• **Source text**
Variable transformations in DynamicPPL

In the final part of this chapter, we’ll discuss the higher-level implications of constrained distributions in the Turing.jl framework.

Linked and unlinked VarInfos in DynamicPPL

import Random
Random.seed!(468);

# Turing re-exports the entirety of Distributions
using Turing

When we are performing Bayesian inference, we’re trying to sample from a joint probability distribution, which isn’t usually a single, well-defined distribution like in the rather simplified example above. However, each random variable in the model will have its own distribution, and often some of these will be constrained. For example, if b ~ LogNormal() is a random variable in a model, then \(p(b)\) will be zero for any \(b \leq 0\). Consequently, any joint probability \(p(b, c, \ldots)\) will also be zero for any combination of parameters where \(b \leq 0\), and so that joint distribution is itself constrained.

To get around this, DynamicPPL allows the variables to be transformed in exactly the same way as above. For simplicity, consider the following model:

using DynamicPPL

@model function demo()
    x ~ LogNormal()
end

model = demo()
vi = VarInfo(model)
vn_x = @varname(x)

• **Supplied data**
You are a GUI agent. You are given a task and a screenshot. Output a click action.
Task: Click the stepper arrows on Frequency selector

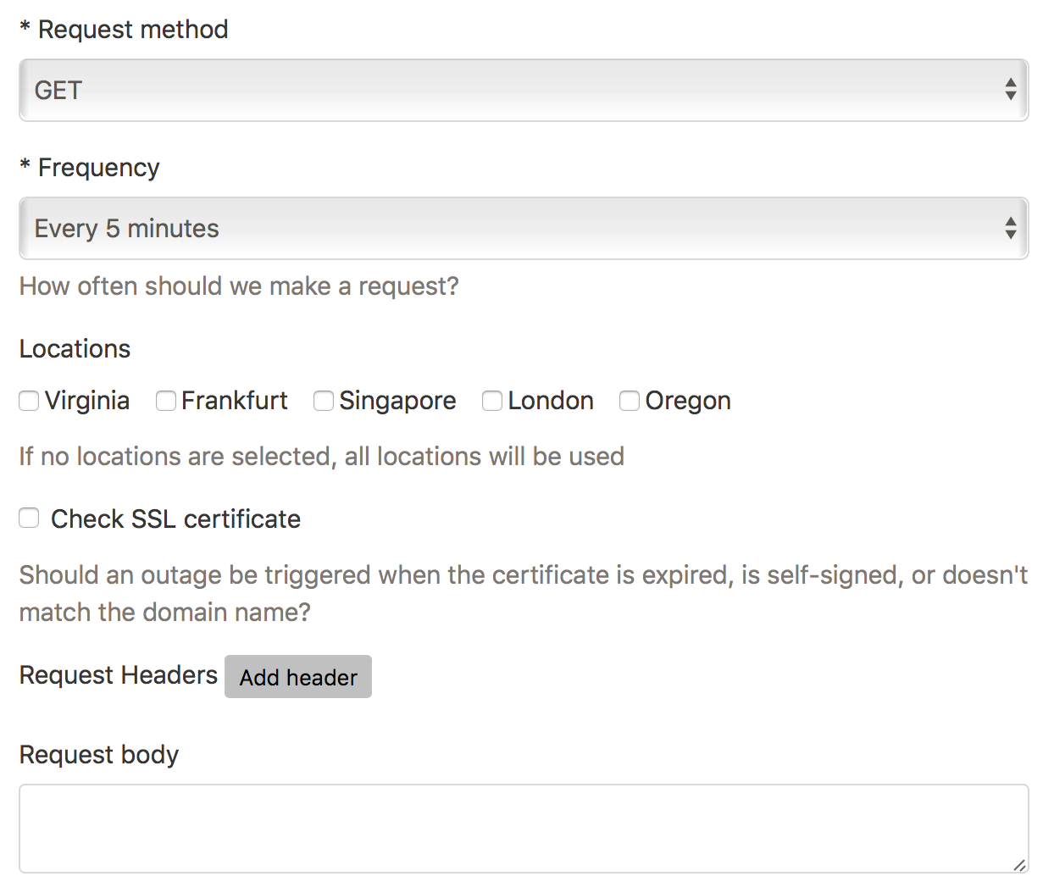[1011, 228]
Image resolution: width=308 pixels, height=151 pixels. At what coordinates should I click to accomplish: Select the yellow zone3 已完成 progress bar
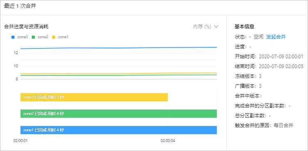coord(94,97)
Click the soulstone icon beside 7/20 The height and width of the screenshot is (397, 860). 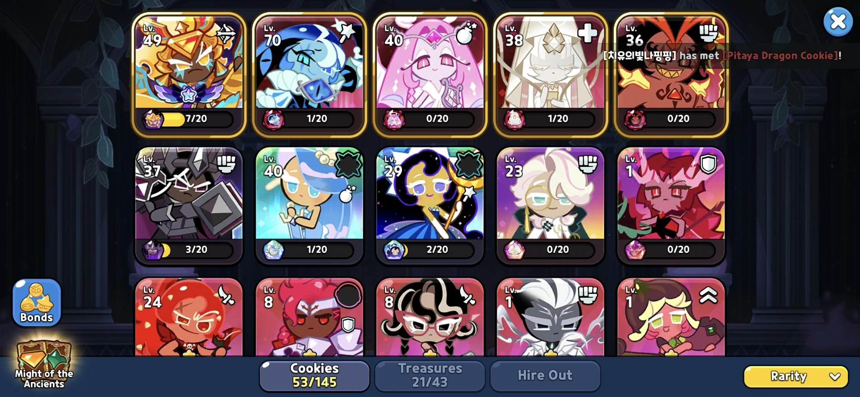pyautogui.click(x=153, y=119)
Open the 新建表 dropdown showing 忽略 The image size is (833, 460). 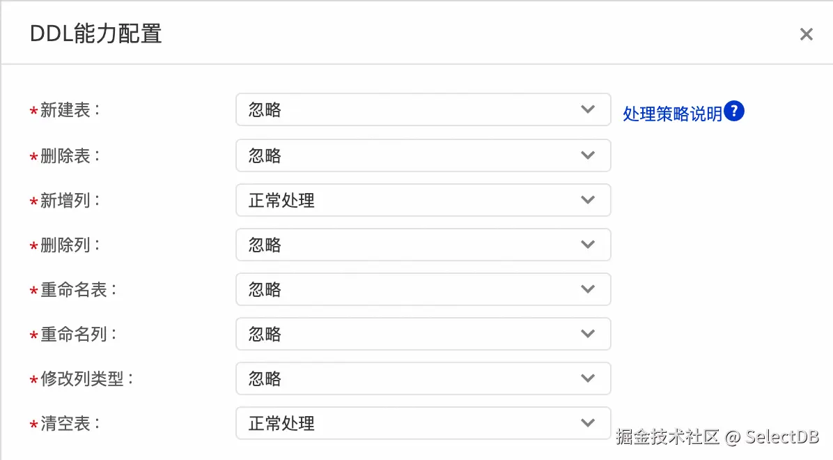pos(423,111)
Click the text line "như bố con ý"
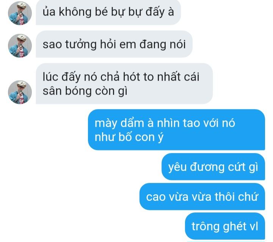273x242 pixels. pyautogui.click(x=129, y=137)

• **Work to do**
a) Write out the part of the DynamicPPL text starting at "# Turing re-exports" and ending at "is itself constrained.".
b) Pick up the DynamicPPL text from where it stops and keep it going.

• **The replies**
a)
# Turing re-exports the entirety of Distributions
using Turing

When we are performing Bayesian inference, we’re trying to sample from a joint probability distribution, which isn’t usually a single, well-defined distribution like in the rather simplified example above. However, each random variable in the model will have its own distribution, and often some of these will be constrained. For example, if b ~ LogNormal() is a random variable in a model, then \(p(b)\) will be zero for any \(b \leq 0\). Consequently, any joint probability \(p(b, c, \ldots)\) will also be zero for any combination of parameters where \(b \leq 0\), and so that joint distribution is itself constrained.

b)
# Retrieve the 'internal' representation of x – we'll explain this later
DynamicPPL.getindex_internal(vi, vn_x)

1-element Vector{Float64}:
 1.0746648736094493

The call to VarInfo executes the model once and stores the sampled value inside vi. By default, VarInfo itself stores un-transformed values. We can see this by comparing the value of the logpdf stored inside the VarInfo:

DynamicPPL.getlogp(vi)

-0.9935400392011169

with a manual calculation:

logpdf(LogNormal(), DynamicPPL.getindex_internal(vi, vn_x))

1-element Vector{Float64}:
 -0.9935400392011169

In DynamicPPL, the link function can be used to transform the variables. This function does three things: firstly, it transforms the variables; secondly, it updates the value of logp (by adding the Jacobian term); and thirdly, it sets a flag on the variables to indicate that it has been transformed. Note that this acts on all variables in the model, including unconstrained ones. (Unconstrained variables just have an identity transformation.)

vi_linked = DynamicPPL.link(vi, model)
println("Transformed value: $(DynamicPPL.getindex_internal(vi_linked, vn_x))")
println("Transformed logp: $(DynamicPPL.getlogp(vi_linked))")
println("Transformed flag: $(DynamicPPL.istrans(vi_linked, vn_x))")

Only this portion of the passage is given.